Ballooning And Hypervisor Swapping – Common Misunderstandings

This post was triggered right after I had given out a training session to some chaps of the Operations Team at a customer’s facilities. When it’s the first time you encounter virtualization and deep dive into it, it’s just some time too complicated to get it right from the beginning. Surely in the case of memory resources management and especially in memory reclamation techniques where terms like ‘swap’ or ‘swapping’ are used for two different memory reclamation mechanisms. Remember we can have swapping happening at the guest but also at the host level and in certain conditions it can happen at the same time. Trainees came up with many questions regarding this part of the training and I felt the need to sit down a moment and re-think how I was giving my explanations to the trainees in this particular matter.

The Basics

The virtual memory space, that is the guest’s memory space, is divided into blocks, typically 4KB, called pages. The physical memory, that is the host’s memory, is also divided into blocks, also typically 4KB. When host physical memory is full, the data for virtual pages that are not present in host physical memory are stored on disk. I say typically 4kb because ESX/ESXi also provides support for large pages of 2 MB.

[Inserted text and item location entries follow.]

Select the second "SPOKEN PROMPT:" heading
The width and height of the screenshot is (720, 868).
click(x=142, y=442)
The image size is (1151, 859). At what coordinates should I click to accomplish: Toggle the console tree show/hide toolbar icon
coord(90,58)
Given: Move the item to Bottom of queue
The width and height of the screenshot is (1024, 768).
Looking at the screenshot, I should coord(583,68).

There are three guest memory layers in ESX/ESXi: guest virtual memory, guest physical memory, and host physical memory. Their relationships are illustrated in the picture below taken out of Understanding Memory Resource Management in VMware ESX 4.1

Virtual memory levels (a) and memory address translation (b) in ESX

Each guest consumes memory based on its configured size, plus additional overhead memory for virtualization. The configured size is the amount of memory that is presented to the guest, but it is independent of the amount of physical RAM that is allocated to the guest, which depends on the resource settings like shares, reservation, limit and but not always, the memory contention status on the host.

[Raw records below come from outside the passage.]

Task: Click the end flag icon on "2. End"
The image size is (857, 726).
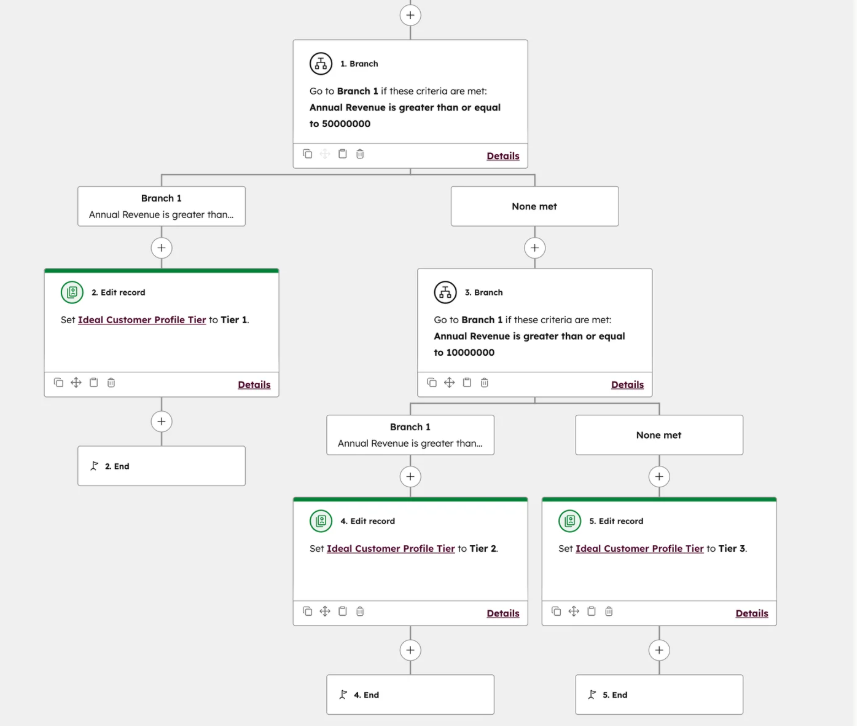Action: [x=93, y=465]
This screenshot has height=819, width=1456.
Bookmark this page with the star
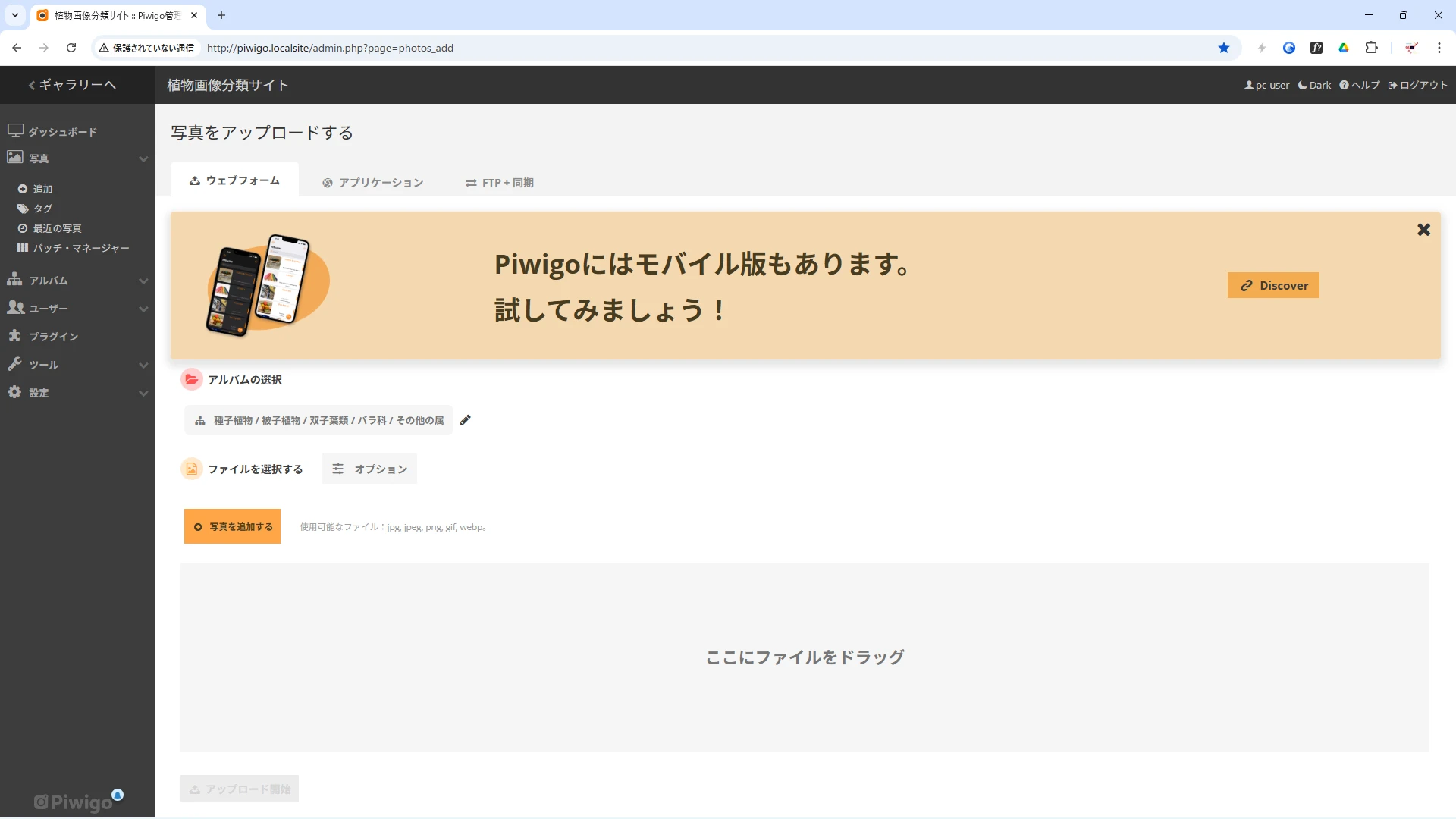click(x=1224, y=48)
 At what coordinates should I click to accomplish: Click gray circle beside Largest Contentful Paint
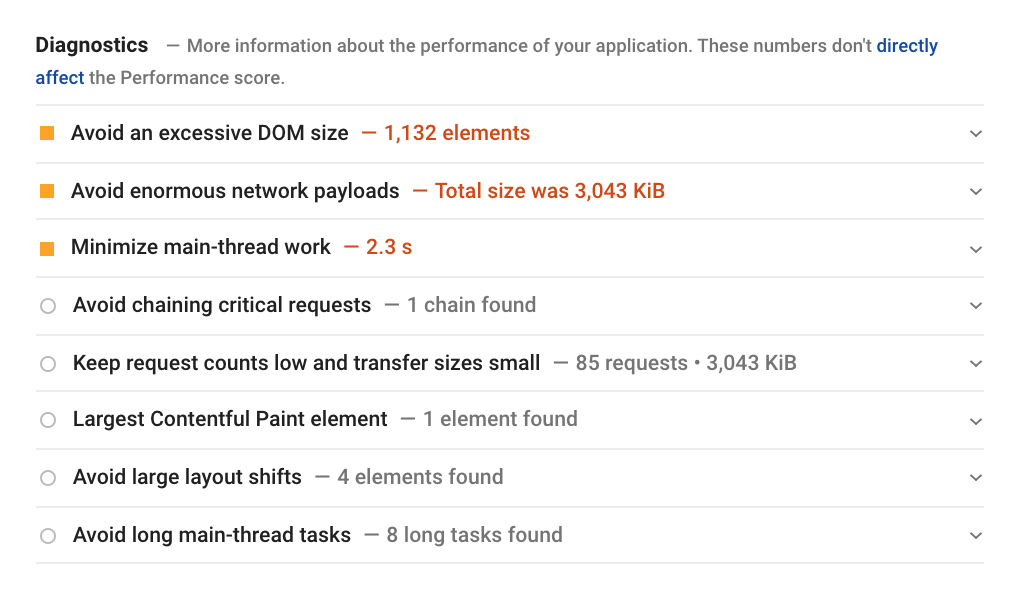tap(48, 420)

Also your guest can use more memory than the host has physically available. You can have a host with 4GB of physical memory and run three guests with 2GB memory each. In that case, the memory is overcommitted of about 2GB.

Memory Overcommitment

This overcommitment plays an important role in virtualization where you basically share resources across guests that can be idle for some of them and at capacity for others at a given point in time. This situation is highly dynamic and guests can be running at capacity for 1 hour and sit idle for the rest of the day.

Thus to improve memory utilization, an ESX/ESXi host transfers memory from idle guests to guests that need more memory and to achieve that, there are 4 techniques in ESX/ESXi 4.1, which are Memory Compression, Transparent Page Sharing (TPS), Ballooning and Hypervisor Swapping.

Now let’s focus on the misunderstandings with Ballooning and Hypervisor Swapping.

Ballooning

When the hypervisor runs multiple guests and the total amount of the free host memory becomes low, none of the guests will free guest physical memory because the guest OS cannot detect the host’s memory shortage. Guests run isolated from each other and don’t even know they are virtual machines.

My guess, one of the misunderstandings comes from this picture below. The swap space on the picture tends to refer to an external datastore.

Ballooning makes the guest OS aware of the low memory status of the host. The balloon driver, aka vmmemctl, communicates with the hypervisor through a private channel. If the hypervisor needs to reclaim guest memory, it sets a proper target balloon size for the balloon driver, making it “inflate” by allocating guest physical pages within the guest.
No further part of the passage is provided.